McClatchy-Tribune News Service

http://www.firehouse.com/stateprovince/texas/massive-texas-chemical-plant-fire-outran-sprinklers


----------



## FM William Burns (Oct 4, 2011)

Yea......what are the odds?


----------



## RJJ (Oct 4, 2011)

The TV footage I saw was a real hot, fast fire. Not sure what  the odds are for a fire like that,but the sprinklers seem to do little.


----------



## TJacobs (Oct 4, 2011)

If they had those plastic carboys the end result isn't too surprising. Not sure if they had AFFF foam sprinklers or enough containment...

I wouldn't want to be the officer that ordered that >$500,000.00 tower ladder in between the building and tank trailers and more carboys.

ops


----------



## cda (Oct 4, 2011)

There may have been an explosion inside the building that may have taken out piping


----------



## beach (Oct 4, 2011)

They lost a truck.... this is a good lesson for the need for containment areas:

http://www.wfaa.com/featured-content/Firetruck-ingulfed-in-flames-from-Waxahachie-chemical-fire-130991348.html


----------



## Oldfieldguy (Oct 5, 2011)

Wrong place, wrong side of the building. I was more worried about the firefighters, especially in the platform of that sweet looking Sutphen tower ladder.

The best strategy would have not put a drop of water on it and let it burn itself out. The company was handling some pretty nasty stuff and with the amount of flammable and combustible liquids, the heat of combustion would have taken care of most of the problems.

That building was most likely not even close to complying with the IBC requirements for a Group H occupancy. I suspect it was an existing, nonconforming occupancy.

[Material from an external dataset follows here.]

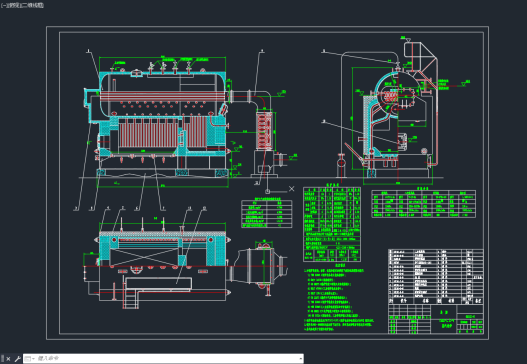
Task: Open the viewport [-] controls menu
Action: pos(4,5)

It looks like the CSB isn't going to investigate but we'll never know.


----------



## cda (Oct 5, 2011)

It was reported as being about two year old building

They had alot of various exposure problems

Yes maybe no water on the building, try to protect exposures


----------



## FM William Burns (Oct 5, 2011)

I sent a link from FD nation I saw before this posting to an architect/project manager I was working with on a project here.  The title......"What are the odds" with the reason being that I hear this often. Companies build sites in BFE because the chances of regulatory analysis are weaker and profits are greater.  They wonder why we require existing facilities to upgrade, new facilities to be minimally protected as applicable and ask questions on what is being stored, processed or used and how and what are the containers and protection........what are the odds...... huh?


----------



## Builder Bob (Oct 5, 2011)

It would appear that the design of the sprinkler system may not been in accordance to the contents.......

in plain english, (using a reverse analogy) - The carburator jets (sprinkler heads and piping) were to small to supply adequate fuel (water) to substain combustion(put the fire out).

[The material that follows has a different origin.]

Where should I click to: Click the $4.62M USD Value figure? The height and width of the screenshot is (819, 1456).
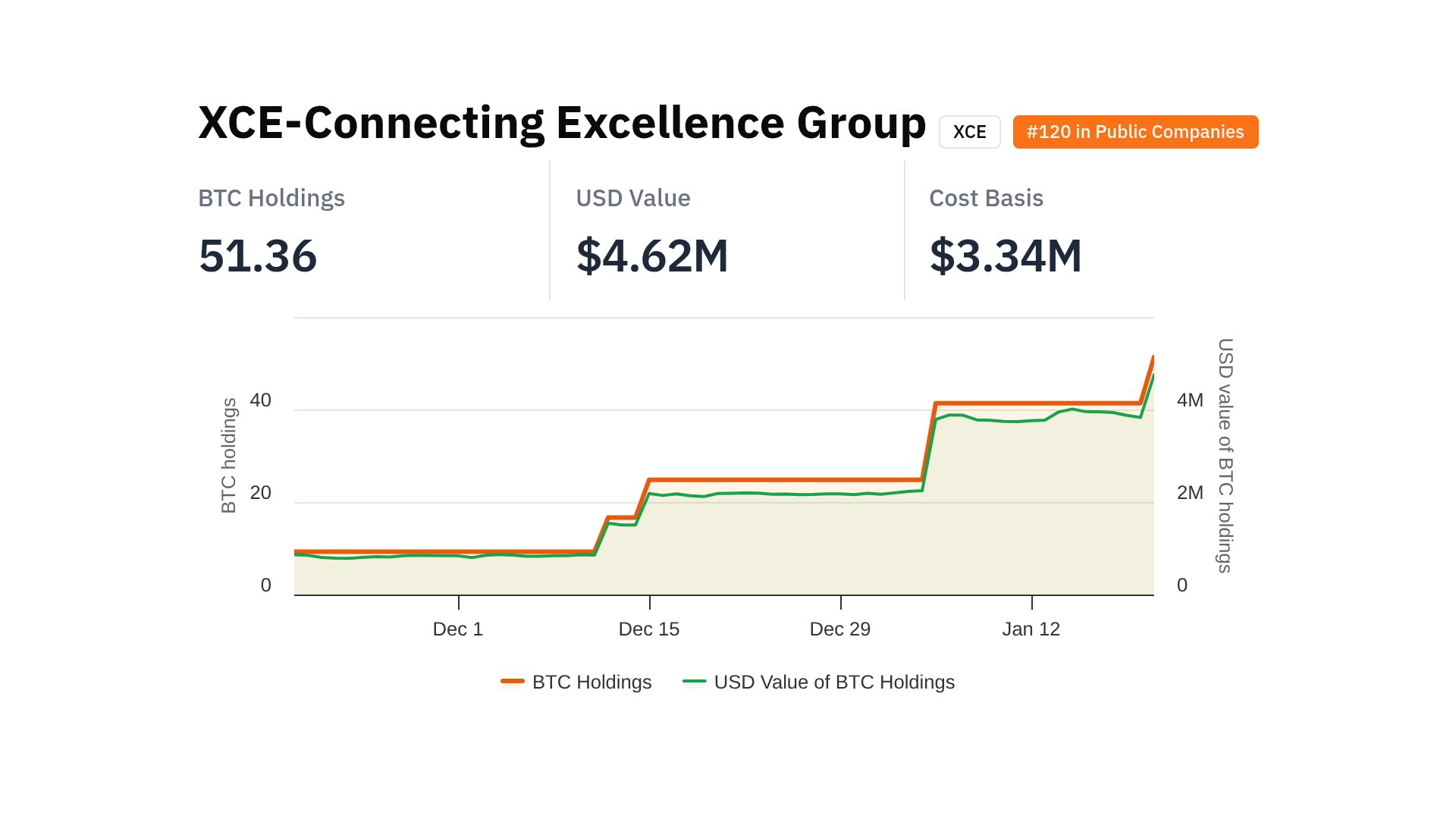pyautogui.click(x=652, y=256)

i.e. sprinkler heads and piping were inadequate to supply enough water to put the fire out or hold it in check.


----------



## cda (Oct 5, 2011)

If there was a blast and it took out sprinkler piping, the best designed system is not worth much at that point


----------



## TJacobs (Oct 5, 2011)

Well said FM.


----------



## JustReid (Oct 6, 2011)

I hope that NFPA, NIST or somebody will do an investigative report on this fire so we can understand it better. If it was only designed two years ago, there was either multiple design flaws or we need to seriously look at our codes. Likely the former though.


----------



## Insurance Engineer (Oct 9, 2011)

IF they had any of the plastic IBC containers,based on the photos/videos I saw of the fire, they had a LOT. Take a look at this full scale testing video of combustible and flammable liquids in plastic IBC and see what happens when fire and plastic come together!

http://www.hse.gov.uk/research/rrhtm/rr564/index.htm

They are used a lot since DOT permits them from loading dock to loading dock, BUT when they get into a plant and or warehouse setting, LOOK OUT!! Do not overlook containment of liquids, some folks just look at the sprinklers and forget that it is only part of the fire protection requirements. Water and burning liquids usually do not result in a good outcome.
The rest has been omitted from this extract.